Зайдя, я вижу наполовину заполненный большой игровой стол на десять человек и девушку-кореянку, как я понимаю, крупье. Встречающий нас блеклый седой мужчина жестом показывает на наши места за столом. Мы с Геной садимся, и крупье выдает нам фишки на тысячу рублей.
– Нет-нет, все – ему, – кивает в мою сторону Генка. – Я в группе поддержки.
Девушка равнодушно кивает, и сдвигает все фишки ко мне.
– Может мне все-таки тоже? Так шансов будет больше!
– Еще одно слово, Ген, и пойдешь на улицу меня ждать, понял? – отвечать мне приходится жестко, иначе не проймешь. – Просто подумай, как ты Ленке скажешь, что квартиру проиграл?
Генка приходит в себя и кивает. Я понимаю, как ему тяжело преодолеть соблазн, но ему просто необходимо это испытание. Иначе бы его не брал с собой. Это как с бросившим пить алкоголиком – главное, пройти испытание вечеринкой.
Мы играем в безлимитный «Техасский Холдем». Это значит, что ставки ничем не ограничены, а если проиграешь все фишки, можно купить еще. Мне это на руку.
За столом собралась разношерстная компания: два пожилых корейца, молодая девушка-кореянка и три игрока в разной стадии лудомании – толстый уверенный в себе чиновник, нервный тип в черной водолазке неопределенного возраста и хмурый эмоциональный кавказец лет тридцати.

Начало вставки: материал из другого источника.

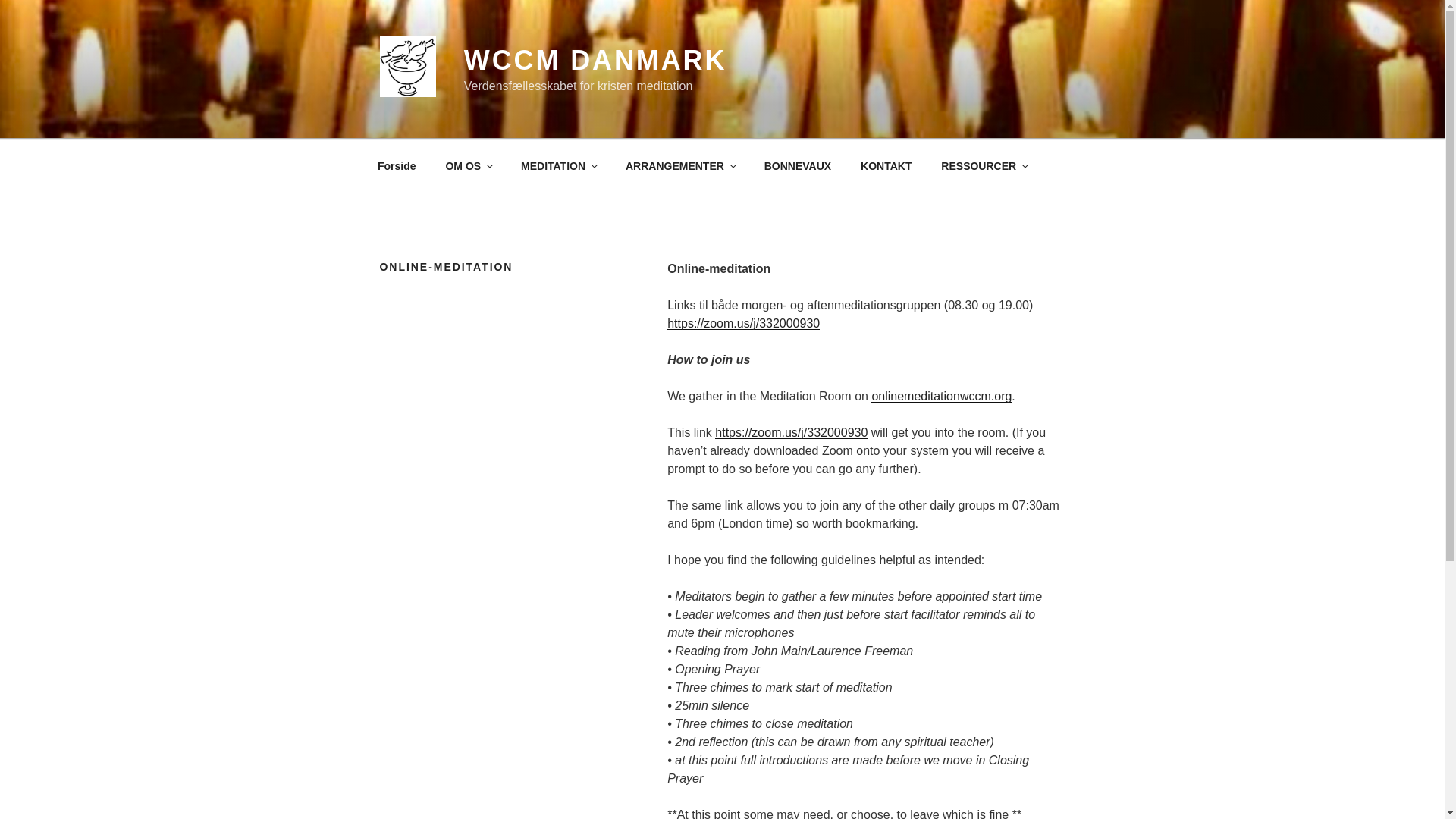
KONTAKT (885, 165)
BONNEVAUX (797, 165)
ARRANGEMENTER (679, 165)
MEDITATION (559, 165)
OM OS (468, 165)
Forside (396, 165)
WCCM DANMARK (595, 60)
RESSOURCER (984, 165)
Given the description of an element on the screen output the (x, y) to click on. 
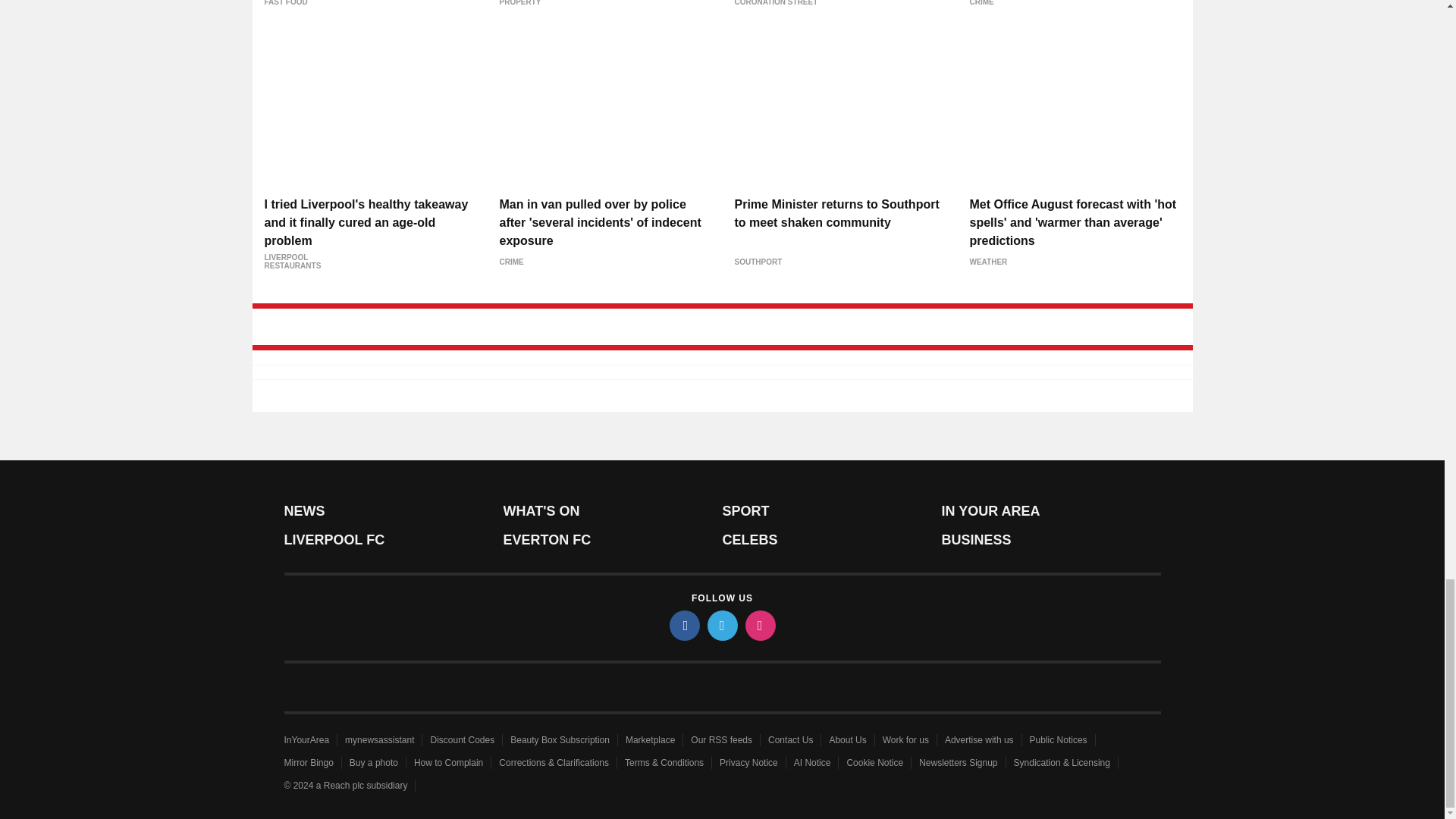
facebook (683, 625)
instagram (759, 625)
twitter (721, 625)
Given the description of an element on the screen output the (x, y) to click on. 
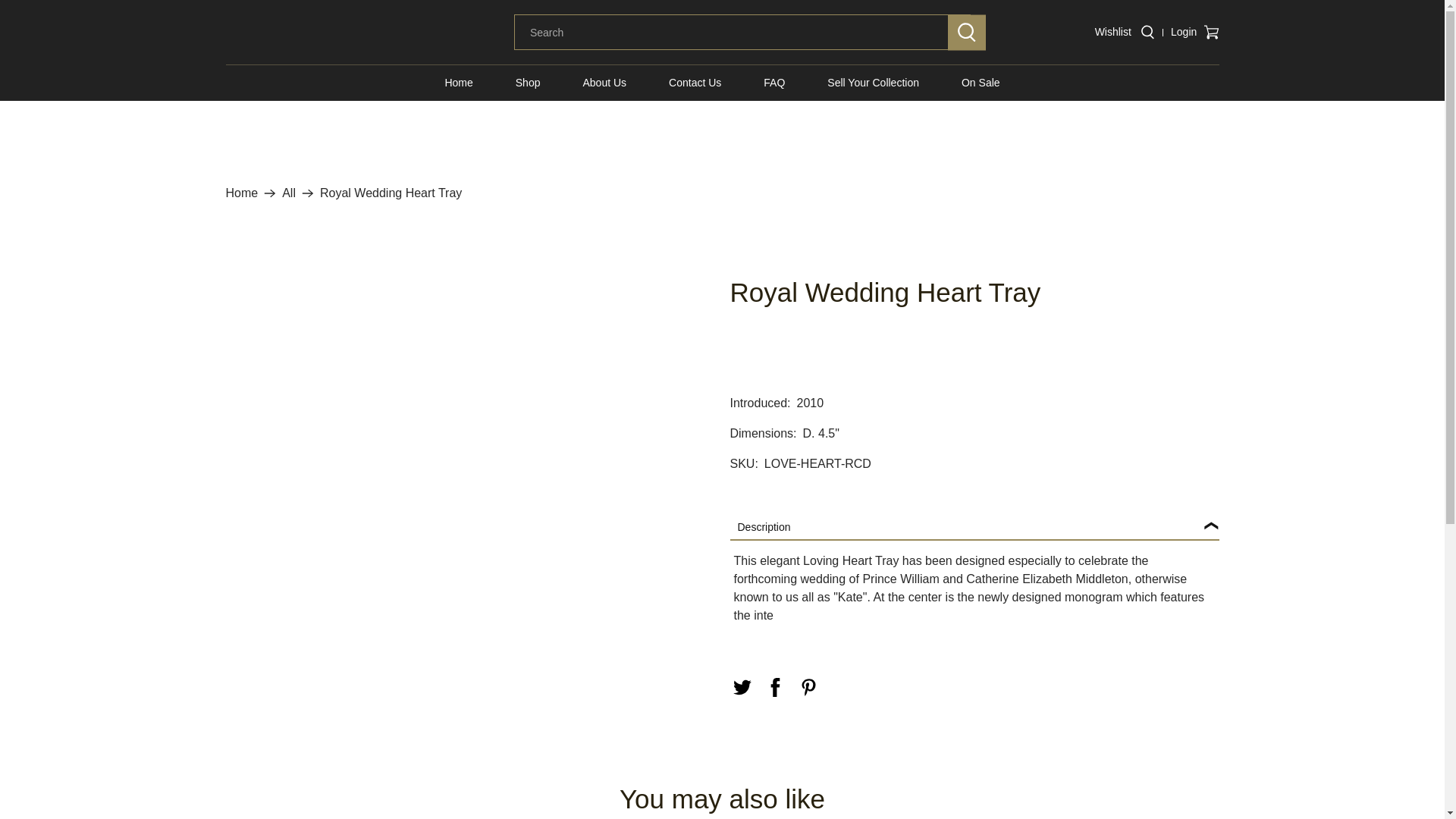
pascoeandcompany (310, 33)
Sell Your Collection (873, 82)
Share this on Facebook (774, 687)
Home (458, 82)
Contact Us (694, 82)
Share this on Pinterest (808, 687)
pascoeandcompany (242, 193)
About Us (603, 82)
FAQ (774, 82)
Wishlist (1113, 31)
Given the description of an element on the screen output the (x, y) to click on. 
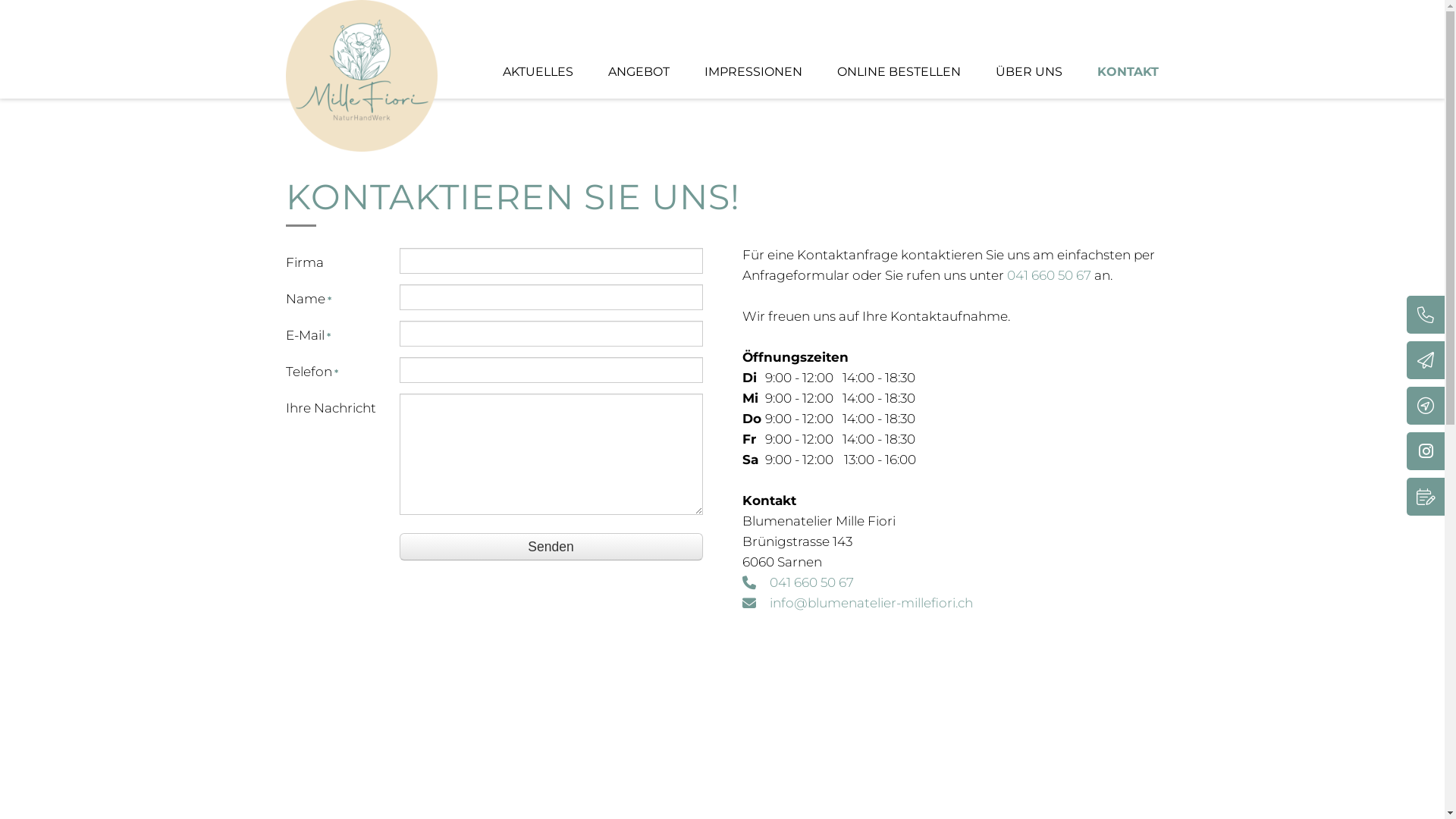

В первый раздаточный круг я снова прикидываюсь новичком. Раздача за раздачей упорно ставлю при любой карте, отвечаю и всегда участвую в финальном вскрытии, чтобы засветить, с какими слабыми руками я играю. Генка хватается за голову, наблюдая за тем, как утекают наши деньги, но мне не до его страданий – голова забита цифрами, раскладами и просчетами.
Стартовые две тысячи улетают быстро, и я лезу в бумажник, чтобы купить фишки на остатки денег. Пожилые корейцы переглядываются, а кавказец криво ухмыляется. Все они видят во мне «рыбу», то есть слабого, плохого игрока, который благодаря своей манере игры обещает им хорошую прибыль. Те копеечные ставки, на которые мы играем – это только начало, потому что каждый из них знает – никто не будет в силах встать из-за стола, пока не проиграет все, что есть при нем, или пока не обыграет всех. Как объяснял Генка, правила приличия не позволяют уйти, выиграв крупную сумму, надо дать шанс партнерам отыграться. Впрочем, покинуть игру в любой момент не мешает ничего, кроме страсти продолжить игру.
Обменяв последние деньги – почти три тысячи рублей – на фишки, я начинаю играть нормально.
Парой «троек» я бью пару «двоек» кавказца, чем половиню его банк-ролл. Шесть тысяч.
Пришедшая на «ривере» «дама» дает мне старший «стрит», и девушка-кореянка, сбросив «стрит» младше, теряет все свои фишки, однако тут же докупается еще на десять тысяч. Почти двенадцать тысяч.
До цели остается всего пара тонн рублей, и отсюда можно уходить. Но совсем без карманных денег оставаться нельзя – то же такси, перекусить, да и вообще, и я решаю добить банк до двадцати штук.
Но тут – как отрезает! Мне не приходит ничего, но чтобы поддерживать имидж безбашенного картежника, мне приходится понемногу сливать свои фишки. Восемь тысяч.
Генка вовсю использует бесплатность прохладительных напитков и, нервничая, выпивает уже литра два колы. Его счетчик дебафа лудомании обновляется ежеминутно, и я понимаю, чтобы он слез с этого, ему даже на чужую игру смотреть нельзя.